А вот в одном из домов – большом, каменном, с двумя облезлыми львами у подъезда – жизнь все-таки чувствовалась. И в том, что парадная дверь его не была заколочена, и в том, что на стенах возле подъезда, на самих дверях и даже на львах были расклеены многочисленные рукописные объявления:
«Домашние обеды. Французская кухня».
«Сохрани здоровье. Рецепты народной медицины».
«Предсказание судьбы. Гадания по тибетским таблицам».
«Культурный досуг за картами. Винт, вист, преферанс, покер, белот».
«Быв. воспитанница Смольного института дает уроки хороших манер».
«Учу на арфе. Приходить со своим инструментом».
Из подъезда вышла Любочка в наброшенной на плечи шубке. И шубка была иной, и Любочка – похудевшей и повзрослевшей. Она держала в руках подобное прочим рукописное объявление и присматривала местечко, куда бы его приклеить, когда позади раздался хруст снега, и она оглянулась.
Перед нею стоял Алексей. В буденовке и шинели, подпоясанной солдатским ремнем, на котором висели шашка и револьверная кобура. Он смотрел на девушку в старенькой шубке, на облезлых каменных львов у подъезда, опять – на Любочку, веря и не веря собственным глазам.
Любочка презрительно повела плечиком, кое-как прилепила объявление и, не оглядываясь, убежала в подъезд.
Алексей проводил ее ошарашенным взглядом, потом подошел к объявлению и начал внимательно его читать.
«Сегодня имеет быть концерт из произведений Моцарта. Вход за умеренную плату с непременным добровольным пожертвованием одного полена дров с каждой персоны».
В просторной и почти пустой гостиной Любочка расставляла кресла и стулья полукругом перед сдвинутым к стене роялем и тремя пюпитрами. Над роялем висели два увеличенных фотографических портрета: кавалерийского полковника в парадном мундире с многочисленными орденами и пожилой дамы в скромном платье с аккуратным белым воротничком. К углу рамки каждой фотографии была прикреплена узенькая ленточка крепа, а лица на них чем-то напоминали Любочку.

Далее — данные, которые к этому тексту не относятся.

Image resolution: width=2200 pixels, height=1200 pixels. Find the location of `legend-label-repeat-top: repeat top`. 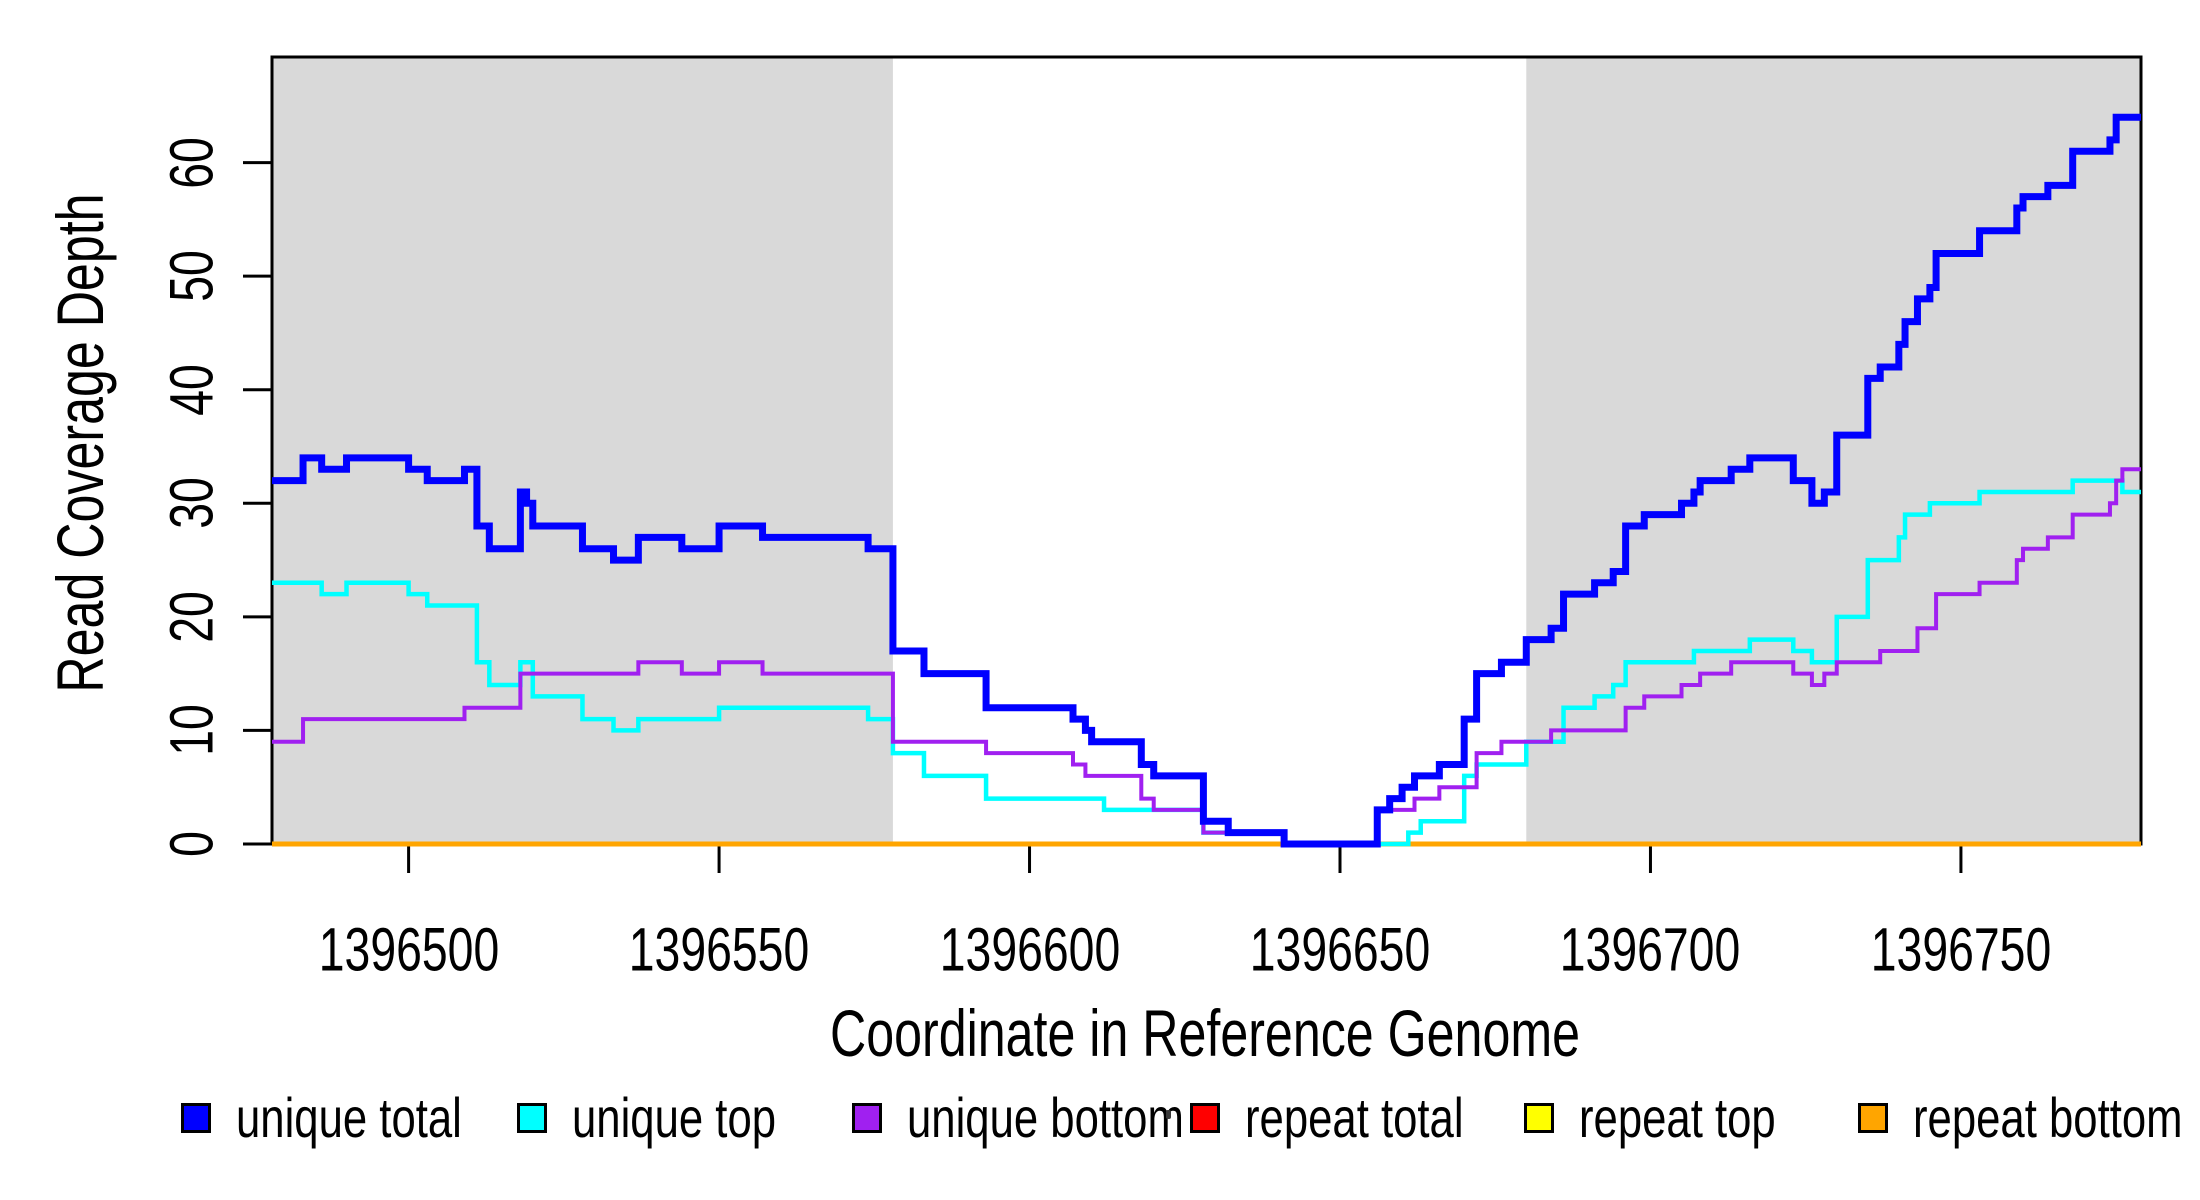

И это было единственным, что уцелело на стенах. Лишь темные прямоугольники невыгоревших обоев указывали на то, что когда-то в этой гостиной висели не только два этих портрета.
Тихо скрипнула дверь в квартиру, но Любочка сразу насторожилась:
– Кто там?
– Это я, Любочка, – ответил женский голос.
В прихожей пожилая няня, которую когда-то Алешка принял за горничную, снимала с плеча сумку. Потом размотала платок, сняла его и тяжелое пальто, присела, стаскивая боты. Из гостиной вышла Любочка. Остановилась в дверях.
– Сегодня имеет быть концерт, няня, – с гордостью сообщила Любочка.
– Что Аркадий Илларионович, поправился? Славу богу!